Bob Roberts

Robert Lanor Roberts
Born: September 30, 1928 (Spokane, Washington)
Died: January 11, 2015 (Kennewick, Washington)

Bob Roberts pitched for the Vancouver Capilanos for part of the 1953 season and all of the 1954 season, when the Caps won the pennant in the Western International League in their last year of operation.

Born in Spokane, Wash., where he starred at Rogers High School, Roberts turned professional at age 18, pitching for the Boise Iida.) Pilots of the Pioneer League. He left Boise suddenly in 1948 to be with his father, who died soon afterwards. He was suspended by Organized Baseball for abandoning his team and spent the 1949 season in Spokane’s Independent Twilight league.

He was reinstated for the 1950 season, earning a roster spot with the hometown Indians of the Western International League.

On July 22, 1951, Roberts won both games of a doubleheader in relief at Tacoma, Wash., as Spokane twice came from behind for 4-1 and 3-2 victories.

He went 22-21 over three seasons before being sold to the Calgary Stampeders of the same league.

The 5-foot-9, 175-pound right-hander came to Vancouver midway through the 1953 season.Roberts got the win in relief in Vancouver’s season-opener in 1954, as the Capilanos defeated the visiting Victoria Tyees by 12-7. Roberts came in with runners on base and no outs in the third, pitching out of the jam without surrendering a run. He was mostly untouched until he tired in the ninth, when Victoria scored two runs on three walks and a pair of singles.

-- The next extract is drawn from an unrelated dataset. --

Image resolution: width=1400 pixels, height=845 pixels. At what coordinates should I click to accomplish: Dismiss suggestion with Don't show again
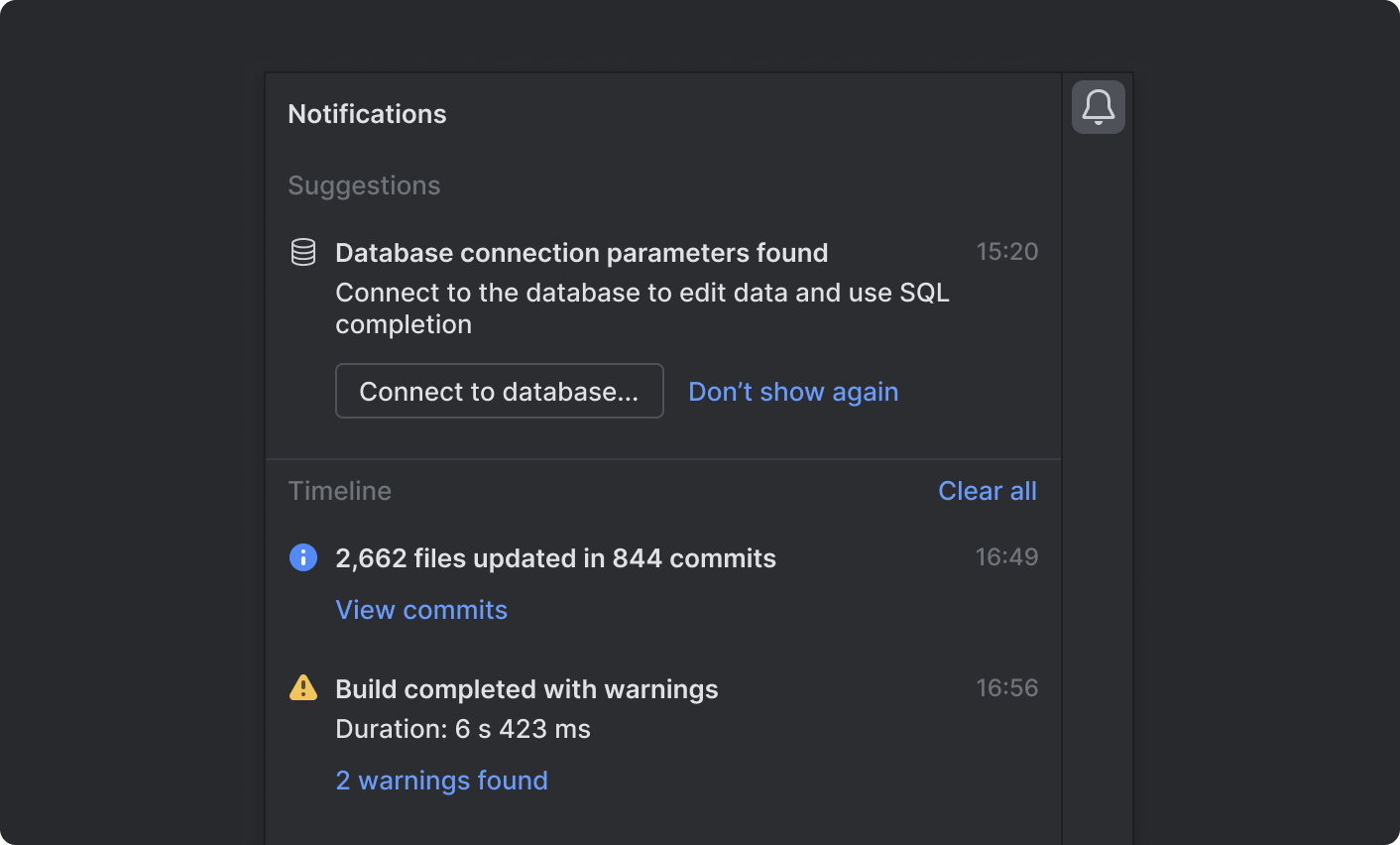tap(793, 391)
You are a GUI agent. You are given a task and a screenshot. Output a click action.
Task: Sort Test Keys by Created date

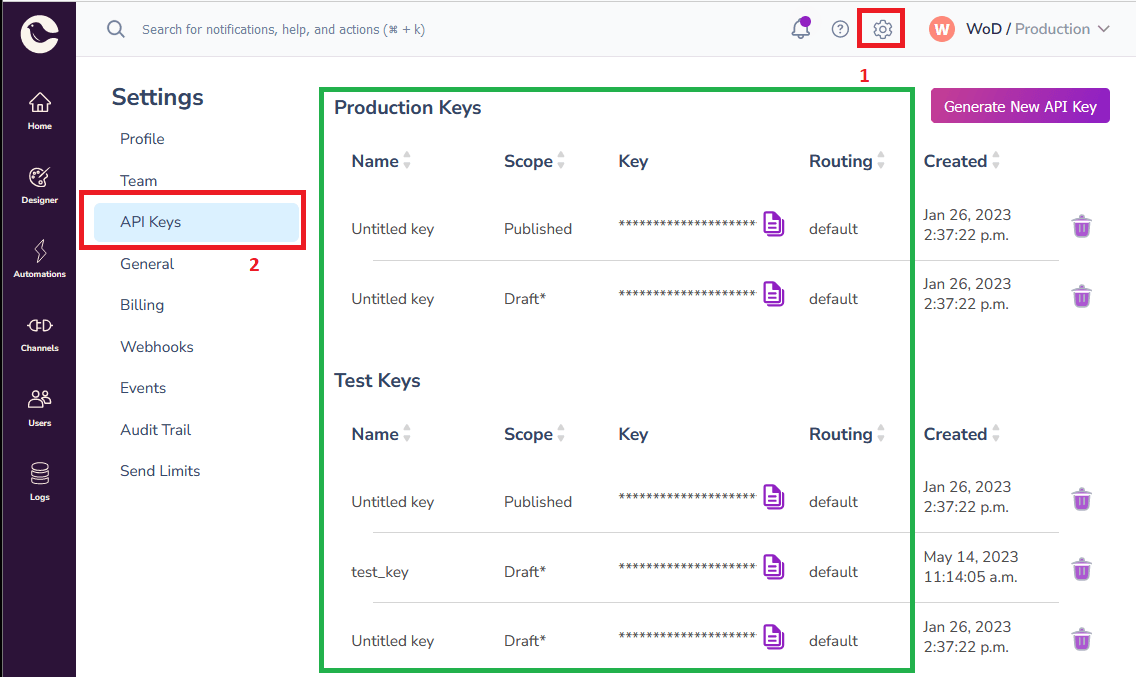958,433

The pitcher went 5-0 in his first seven games in 1954 with 17 strike outs in 42 innings pitched. He ended the campaign with a 12-5 record.

Roberts went on to pitch for the Seattle Rainiers, Wenatchee (Wash.) Chiefs, and Lewiston (Ida.) Broncs, before finishing his career with the Yakima (Wash.) Braves in 1959. Over 12 seasons, he posted a record of 108-91.

A capable hitter, who handled spot duty in the outfield and was frequently called upon to pinch hit, Roberts hit .255 in 796 at-bats, a better average than many everyday players.